#### [Data]
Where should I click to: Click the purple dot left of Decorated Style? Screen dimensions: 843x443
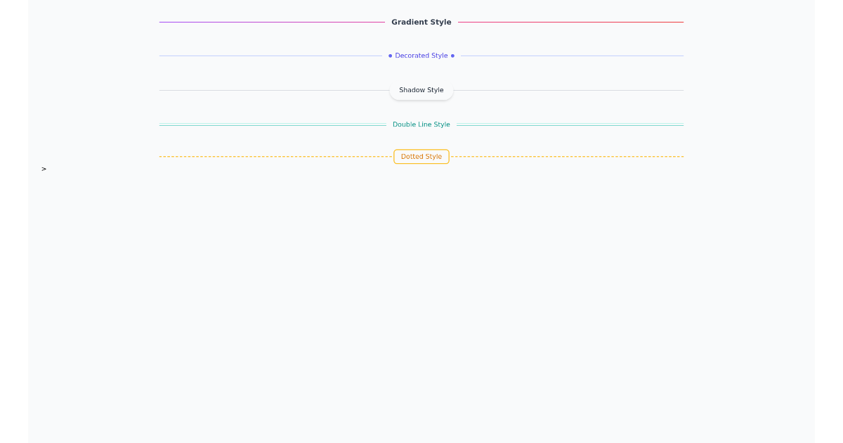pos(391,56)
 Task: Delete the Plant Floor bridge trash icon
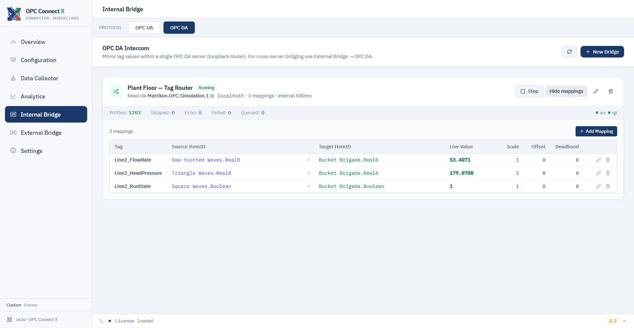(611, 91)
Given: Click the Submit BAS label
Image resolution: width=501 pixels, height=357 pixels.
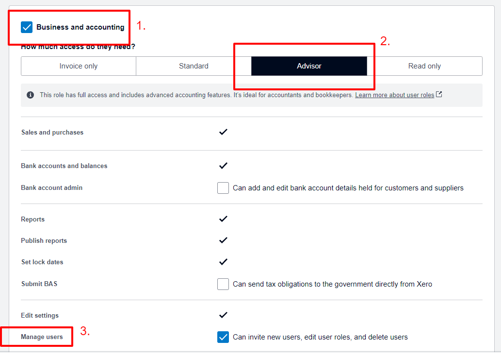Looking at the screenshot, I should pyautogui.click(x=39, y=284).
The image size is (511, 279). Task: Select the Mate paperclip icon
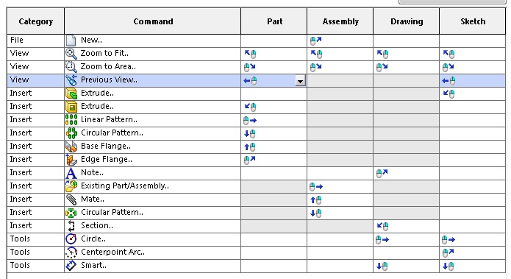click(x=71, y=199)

...

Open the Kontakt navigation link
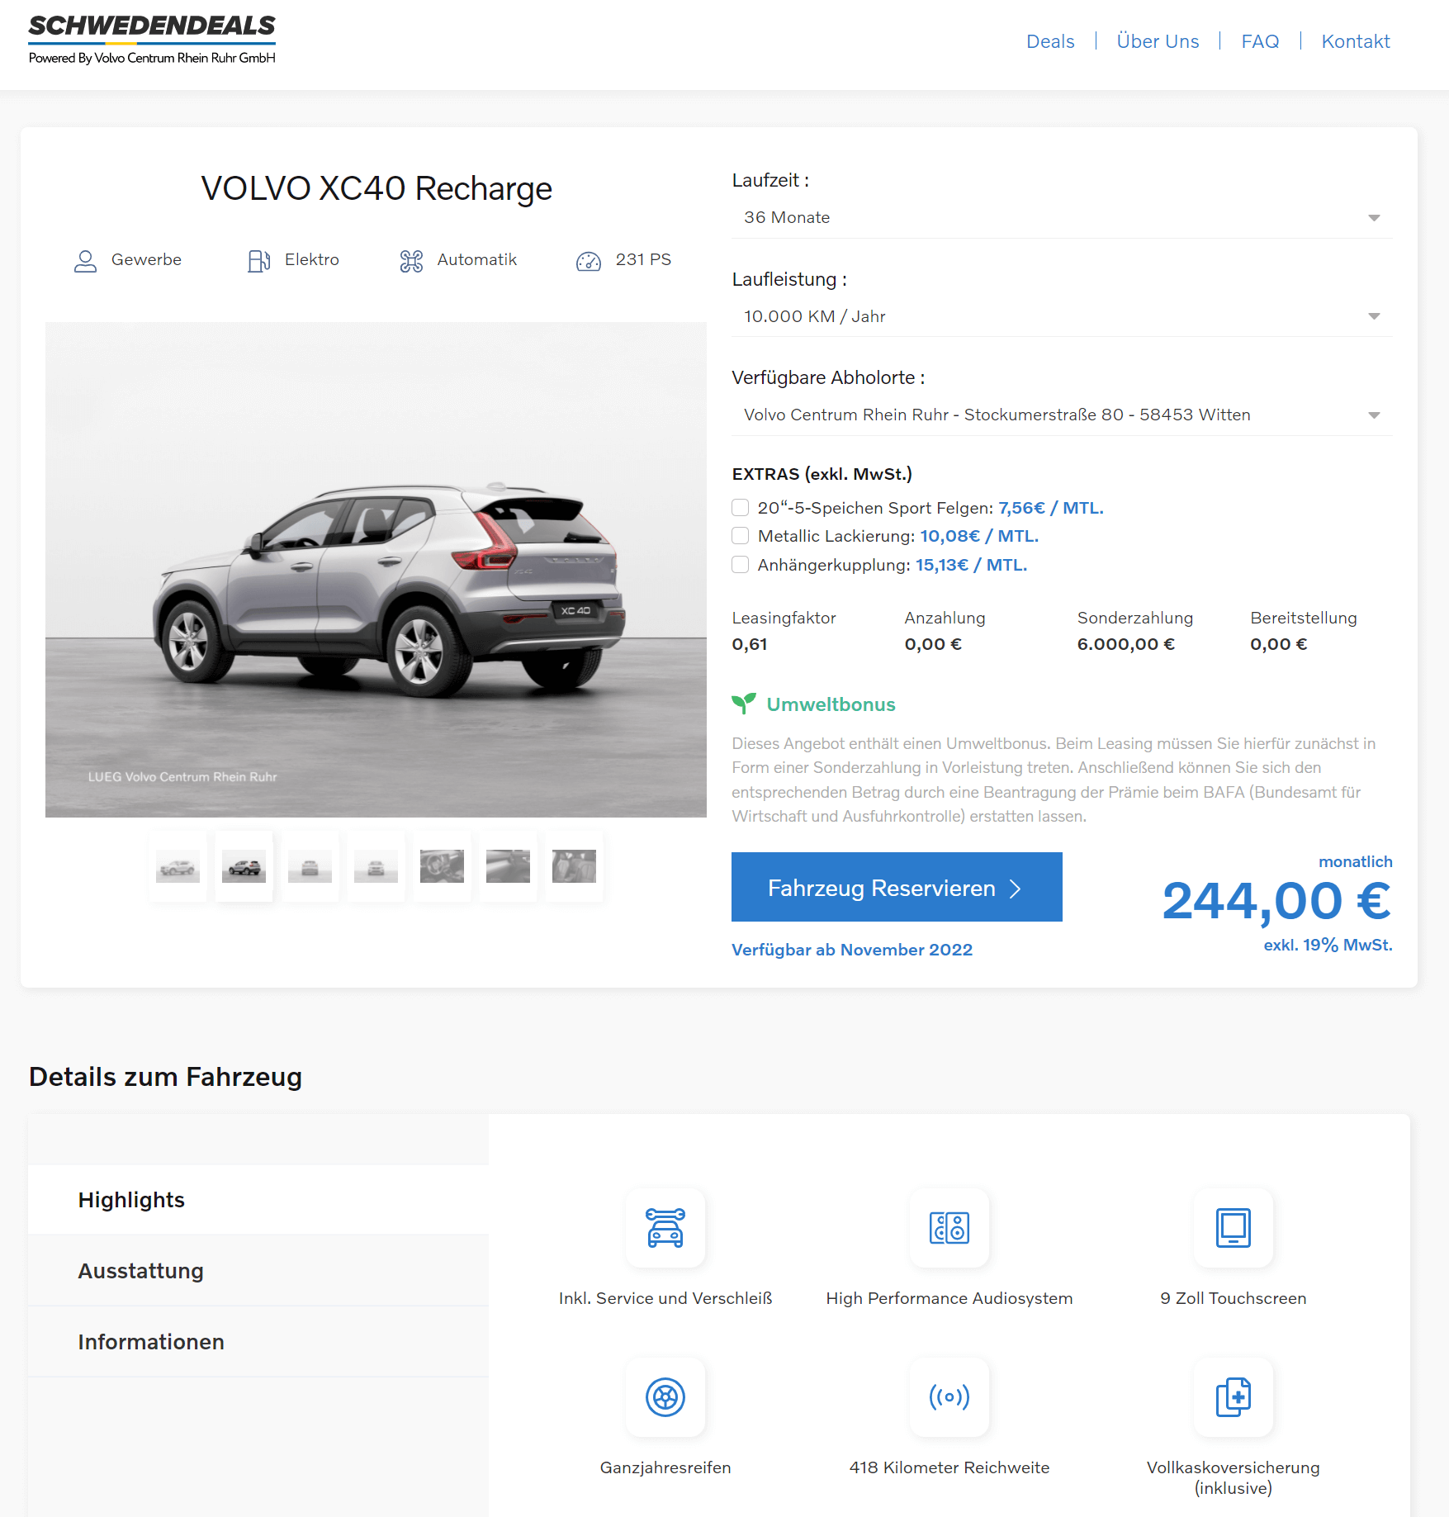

#### [Written problem]
Copy out the rows word for word, starting with the line that contains "Where should I" and going on through the line that contains "click(x=71, y=199)". Leave the pictures out of your answer.

#### [Task result]
Where should I click to: Click the purple dot left of Decorated Style? Screen dimensions: 843x443
pos(391,56)
 Task: Delete the Plant Floor bridge trash icon
(611, 91)
Given: Click the Submit BAS label
Image resolution: width=501 pixels, height=357 pixels.
Looking at the screenshot, I should pyautogui.click(x=39, y=284).
The image size is (511, 279). Task: Select the Mate paperclip icon
click(x=71, y=199)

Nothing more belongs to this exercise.